The insurance covering Americans should be fair. Right now, we’re all playing a warped lottery where the insurance you can get—what it covers and what it costs you—depends on whether you’ve been lucky enough to keep full-time work and who your employer happens to be. How is it fair for me to have lavish healthcare insurance that covers every procedure and prescription without copays or deductibles while my neighbor has only crummy insurance that is the best her employer can afford to offer? Meanwhile, another neighbor is on Medicaid and has trouble finding providers that accept it and yet another neighbor is simply uninsured.
Logically, it makes most sense to insure all Americans with coverage that we all chip in to pay for: universal insurance paid for through taxes.

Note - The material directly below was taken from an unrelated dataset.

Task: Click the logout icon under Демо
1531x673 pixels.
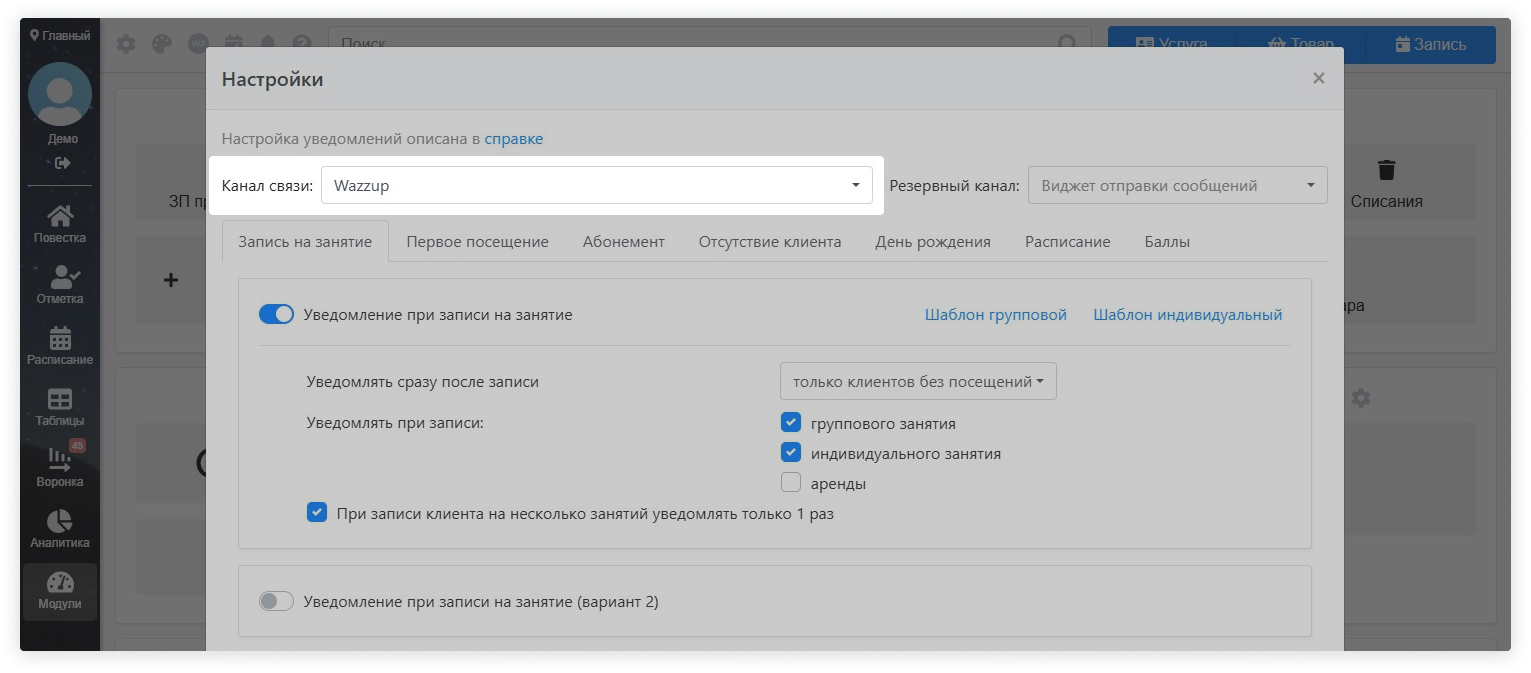Action: (x=62, y=163)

If we think it through, there is no real reason to even have a private healthcare insurance industry in the first place. It is an artifact left over from the past. Insurance companies add tremendously to the costs of healthcare insurance. How much could we save if we didn’t have to pay for their advertising and marketing, the bloated salaries and benefits paid to their executives, the administrative costs of the legions of workers hired to find excuses to deny claims, and the record profits they bank every year?
Our healthcare insurance system could be better. It should be better. We ought to work together to make it better. The Republican proposal now in Congress goes in exactly the wrong direction.